The death of one we love leaves us empty. Yearning for lost companionship, we grieve through remembrance, tears, and prayer. Whether death comes mercifully to end a long illness or ruthlessly in violence or accident, mourners struggle to live day by day without the person who made those days bright, who made them feel loved, and who lightened burdens like these.

Catholics who grieve find comfort in faith. Belief in life after death helps us receive the loss of someone we love with anticipation. We believe we will reunite with those we love after death.

Catholics also believe that the prayers of the living benefit the dead. So our comfort comes not just from believing in life after death, but from praying about it. We are not helpless before the specter of death. We have power--to pray, to intercede, to beg forgiveness, and to seek eternal rest for those we love.

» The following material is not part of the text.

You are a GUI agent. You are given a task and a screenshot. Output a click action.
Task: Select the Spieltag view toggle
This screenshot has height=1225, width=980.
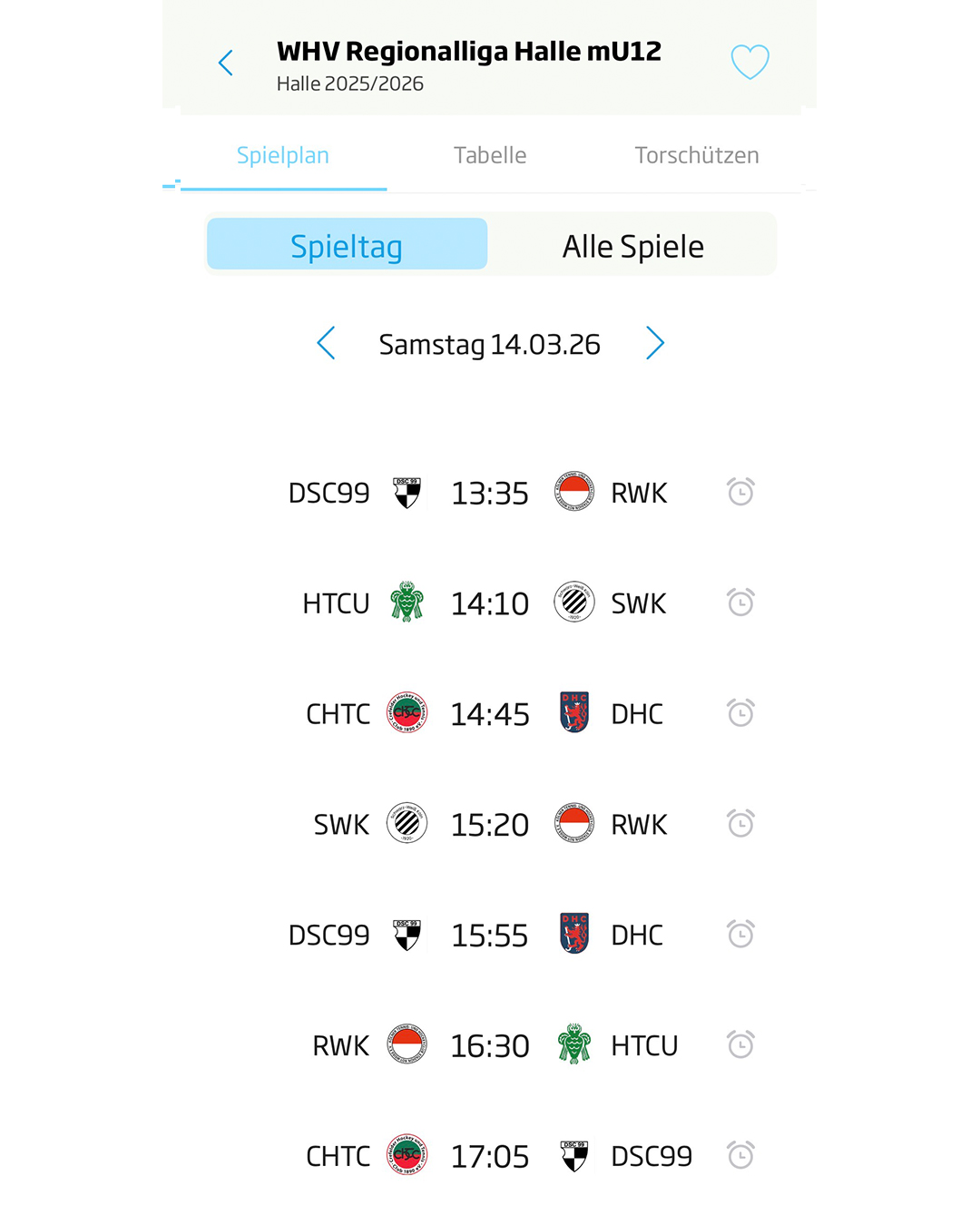point(347,246)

On All Souls Day the Catholic instinct to pray for the dead meets the Catholic instinct to establish feasts. In the Roman Catholic Church it took nearly a millennium for All Souls Day to develop, but the relentless desire to pray for the dead eventually brought the feast to birth.

Prayer for the dead has been a part of Catholic life and practice all along. The first Christians established shrines at the tombs of the martyrs and commemorated the anniversaries of their death with prayer.

Scripture provided at least two key passages which supported the practice. In the Old Testament, when Judas Maccabeus claimed the bodies of his fallen soldiers, he prayed for them. "If he were not expecting that those who had fallen would rise again, it would have been superfluous and foolish to pray for the dead. But if he was looking to the splendid reward that is laid up for those who fall asleep in godliness, it was a holy and pious thought. Therefore he made atonement for the dead, so that they might be delivered from their sin" (2 Maccabees 12:44-45).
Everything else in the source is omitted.